Could you repeat the stretch from the line containing "Click 删除 for" through the line containing "Action: 16,42", switching "New file" to "Open file" and changing nothing else?

# start of DATA

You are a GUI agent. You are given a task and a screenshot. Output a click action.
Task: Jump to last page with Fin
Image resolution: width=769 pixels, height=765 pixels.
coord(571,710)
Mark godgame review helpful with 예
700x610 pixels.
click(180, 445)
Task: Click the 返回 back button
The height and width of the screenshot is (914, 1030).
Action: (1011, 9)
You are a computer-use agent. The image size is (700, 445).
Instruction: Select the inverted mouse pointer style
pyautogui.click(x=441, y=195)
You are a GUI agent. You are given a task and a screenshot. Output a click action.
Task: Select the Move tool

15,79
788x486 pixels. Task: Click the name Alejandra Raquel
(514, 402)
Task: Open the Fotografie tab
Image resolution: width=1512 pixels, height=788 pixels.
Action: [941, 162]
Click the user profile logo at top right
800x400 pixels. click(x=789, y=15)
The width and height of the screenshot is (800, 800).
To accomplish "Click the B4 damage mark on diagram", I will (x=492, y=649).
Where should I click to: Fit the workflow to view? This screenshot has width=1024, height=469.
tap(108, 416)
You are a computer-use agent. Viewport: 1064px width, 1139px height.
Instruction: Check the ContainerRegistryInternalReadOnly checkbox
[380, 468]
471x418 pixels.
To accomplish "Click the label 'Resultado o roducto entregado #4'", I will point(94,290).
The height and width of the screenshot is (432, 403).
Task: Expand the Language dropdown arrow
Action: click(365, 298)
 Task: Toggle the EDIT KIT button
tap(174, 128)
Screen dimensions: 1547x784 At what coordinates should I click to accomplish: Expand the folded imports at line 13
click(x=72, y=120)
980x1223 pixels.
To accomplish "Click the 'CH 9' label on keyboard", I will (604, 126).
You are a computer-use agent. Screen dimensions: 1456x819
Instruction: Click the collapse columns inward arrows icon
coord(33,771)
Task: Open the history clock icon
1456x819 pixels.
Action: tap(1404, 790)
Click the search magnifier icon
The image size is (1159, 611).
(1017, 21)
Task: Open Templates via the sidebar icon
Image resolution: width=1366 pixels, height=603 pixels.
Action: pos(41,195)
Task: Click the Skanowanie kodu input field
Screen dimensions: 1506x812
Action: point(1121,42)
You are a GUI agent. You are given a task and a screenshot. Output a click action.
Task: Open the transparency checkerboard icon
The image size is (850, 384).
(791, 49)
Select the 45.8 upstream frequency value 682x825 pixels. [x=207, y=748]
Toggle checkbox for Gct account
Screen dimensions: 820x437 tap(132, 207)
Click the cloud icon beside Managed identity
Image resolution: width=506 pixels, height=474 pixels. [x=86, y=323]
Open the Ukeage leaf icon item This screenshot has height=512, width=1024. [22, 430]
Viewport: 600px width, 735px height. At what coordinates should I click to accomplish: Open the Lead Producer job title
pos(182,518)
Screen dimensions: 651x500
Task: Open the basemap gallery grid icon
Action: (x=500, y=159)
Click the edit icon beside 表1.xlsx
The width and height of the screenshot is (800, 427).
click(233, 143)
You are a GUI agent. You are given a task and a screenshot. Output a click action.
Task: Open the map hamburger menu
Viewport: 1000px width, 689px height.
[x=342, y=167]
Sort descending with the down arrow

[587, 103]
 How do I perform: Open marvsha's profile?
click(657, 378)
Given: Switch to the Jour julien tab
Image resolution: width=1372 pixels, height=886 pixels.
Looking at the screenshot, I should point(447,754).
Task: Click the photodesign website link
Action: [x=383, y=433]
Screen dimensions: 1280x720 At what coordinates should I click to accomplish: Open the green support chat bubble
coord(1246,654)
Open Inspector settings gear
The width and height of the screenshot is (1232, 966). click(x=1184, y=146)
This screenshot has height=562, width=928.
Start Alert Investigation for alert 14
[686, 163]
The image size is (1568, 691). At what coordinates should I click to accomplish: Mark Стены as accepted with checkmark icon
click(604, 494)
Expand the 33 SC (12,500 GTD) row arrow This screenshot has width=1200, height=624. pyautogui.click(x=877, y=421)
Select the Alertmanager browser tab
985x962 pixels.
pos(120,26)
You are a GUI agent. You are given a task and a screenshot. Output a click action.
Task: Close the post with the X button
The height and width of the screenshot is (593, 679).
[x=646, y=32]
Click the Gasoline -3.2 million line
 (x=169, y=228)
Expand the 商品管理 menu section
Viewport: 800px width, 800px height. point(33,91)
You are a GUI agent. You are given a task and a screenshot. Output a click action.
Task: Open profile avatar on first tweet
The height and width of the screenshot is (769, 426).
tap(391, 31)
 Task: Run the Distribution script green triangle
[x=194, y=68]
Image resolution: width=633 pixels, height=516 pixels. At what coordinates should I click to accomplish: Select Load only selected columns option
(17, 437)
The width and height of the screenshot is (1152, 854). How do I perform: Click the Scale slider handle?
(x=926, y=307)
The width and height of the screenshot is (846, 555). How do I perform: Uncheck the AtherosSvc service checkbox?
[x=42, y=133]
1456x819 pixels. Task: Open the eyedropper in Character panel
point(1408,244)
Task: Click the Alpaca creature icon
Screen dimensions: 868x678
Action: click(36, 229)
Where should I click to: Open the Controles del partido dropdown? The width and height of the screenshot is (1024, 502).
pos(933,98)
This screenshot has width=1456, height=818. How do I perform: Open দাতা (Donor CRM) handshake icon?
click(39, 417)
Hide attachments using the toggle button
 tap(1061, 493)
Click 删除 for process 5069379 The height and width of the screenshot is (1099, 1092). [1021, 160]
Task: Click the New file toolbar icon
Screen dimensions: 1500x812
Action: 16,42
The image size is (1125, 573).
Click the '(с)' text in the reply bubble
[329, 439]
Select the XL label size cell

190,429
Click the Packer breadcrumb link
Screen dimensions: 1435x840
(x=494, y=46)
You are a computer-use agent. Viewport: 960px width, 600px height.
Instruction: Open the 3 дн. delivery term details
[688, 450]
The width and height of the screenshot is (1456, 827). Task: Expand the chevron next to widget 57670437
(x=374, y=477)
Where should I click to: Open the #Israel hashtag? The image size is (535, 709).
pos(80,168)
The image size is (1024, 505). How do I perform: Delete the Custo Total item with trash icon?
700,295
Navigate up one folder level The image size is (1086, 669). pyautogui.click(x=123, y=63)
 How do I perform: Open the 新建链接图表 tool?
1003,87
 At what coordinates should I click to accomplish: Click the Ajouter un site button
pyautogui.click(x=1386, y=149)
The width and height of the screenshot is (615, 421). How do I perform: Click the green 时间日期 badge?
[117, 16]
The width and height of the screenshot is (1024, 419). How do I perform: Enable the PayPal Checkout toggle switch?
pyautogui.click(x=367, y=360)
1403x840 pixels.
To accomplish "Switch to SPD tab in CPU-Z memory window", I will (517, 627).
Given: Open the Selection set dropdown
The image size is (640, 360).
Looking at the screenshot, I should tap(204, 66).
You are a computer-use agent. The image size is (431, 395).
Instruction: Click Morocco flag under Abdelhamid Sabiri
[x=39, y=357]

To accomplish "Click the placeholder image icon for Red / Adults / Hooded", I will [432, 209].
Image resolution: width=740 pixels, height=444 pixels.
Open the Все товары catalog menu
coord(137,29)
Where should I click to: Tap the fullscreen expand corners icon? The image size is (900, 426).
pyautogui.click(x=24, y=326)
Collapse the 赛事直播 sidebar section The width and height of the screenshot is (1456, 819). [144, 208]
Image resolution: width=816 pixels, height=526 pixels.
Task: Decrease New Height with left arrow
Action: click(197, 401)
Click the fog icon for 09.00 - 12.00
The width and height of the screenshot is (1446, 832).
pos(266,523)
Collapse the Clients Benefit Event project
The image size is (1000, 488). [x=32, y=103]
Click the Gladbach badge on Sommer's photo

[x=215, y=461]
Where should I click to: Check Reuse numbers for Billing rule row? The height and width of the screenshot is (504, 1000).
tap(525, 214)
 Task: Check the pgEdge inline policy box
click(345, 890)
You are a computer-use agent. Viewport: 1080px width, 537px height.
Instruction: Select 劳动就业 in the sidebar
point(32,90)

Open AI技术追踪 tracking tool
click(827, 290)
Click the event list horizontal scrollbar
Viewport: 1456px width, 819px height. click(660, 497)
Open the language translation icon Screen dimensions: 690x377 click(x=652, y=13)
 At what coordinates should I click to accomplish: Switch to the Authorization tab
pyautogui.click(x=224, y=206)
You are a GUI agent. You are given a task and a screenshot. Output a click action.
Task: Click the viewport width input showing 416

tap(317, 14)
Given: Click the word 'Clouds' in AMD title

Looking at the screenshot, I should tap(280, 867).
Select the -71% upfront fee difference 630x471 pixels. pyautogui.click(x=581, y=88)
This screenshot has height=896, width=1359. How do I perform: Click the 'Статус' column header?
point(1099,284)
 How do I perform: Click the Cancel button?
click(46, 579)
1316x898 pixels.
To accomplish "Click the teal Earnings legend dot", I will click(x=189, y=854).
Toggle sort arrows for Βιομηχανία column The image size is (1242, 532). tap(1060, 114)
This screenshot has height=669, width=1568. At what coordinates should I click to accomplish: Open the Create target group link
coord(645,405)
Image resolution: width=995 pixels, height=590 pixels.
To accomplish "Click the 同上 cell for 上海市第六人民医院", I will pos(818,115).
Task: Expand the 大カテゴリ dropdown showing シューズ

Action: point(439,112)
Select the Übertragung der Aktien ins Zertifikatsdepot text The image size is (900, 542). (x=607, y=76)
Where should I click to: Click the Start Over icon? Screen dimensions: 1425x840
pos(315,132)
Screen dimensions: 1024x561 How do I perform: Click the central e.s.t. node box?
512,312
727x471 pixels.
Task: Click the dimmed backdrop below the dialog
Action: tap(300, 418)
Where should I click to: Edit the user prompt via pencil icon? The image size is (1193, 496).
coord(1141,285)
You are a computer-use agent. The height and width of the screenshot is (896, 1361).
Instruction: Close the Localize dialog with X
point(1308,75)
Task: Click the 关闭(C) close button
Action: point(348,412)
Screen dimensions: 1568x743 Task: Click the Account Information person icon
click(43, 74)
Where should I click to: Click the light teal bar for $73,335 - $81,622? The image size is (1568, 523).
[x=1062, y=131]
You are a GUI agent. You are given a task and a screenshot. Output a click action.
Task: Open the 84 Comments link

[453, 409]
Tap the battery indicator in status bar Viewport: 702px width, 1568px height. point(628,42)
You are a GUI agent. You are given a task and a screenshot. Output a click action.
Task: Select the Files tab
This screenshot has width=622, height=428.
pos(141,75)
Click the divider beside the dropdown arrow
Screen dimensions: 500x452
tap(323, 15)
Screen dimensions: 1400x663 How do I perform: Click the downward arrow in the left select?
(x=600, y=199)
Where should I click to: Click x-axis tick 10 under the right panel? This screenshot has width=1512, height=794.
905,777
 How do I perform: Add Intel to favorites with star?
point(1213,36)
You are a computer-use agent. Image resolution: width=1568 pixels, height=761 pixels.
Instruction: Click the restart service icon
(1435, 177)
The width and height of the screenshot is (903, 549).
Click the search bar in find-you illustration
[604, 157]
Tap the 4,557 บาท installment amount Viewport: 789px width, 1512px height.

# end of DATA

WRITTEN ANSWER:
Click 删除 for process 5069379 The height and width of the screenshot is (1099, 1092). [1021, 160]
Task: Click the Open file toolbar icon
Screen dimensions: 1500x812
Action: 16,42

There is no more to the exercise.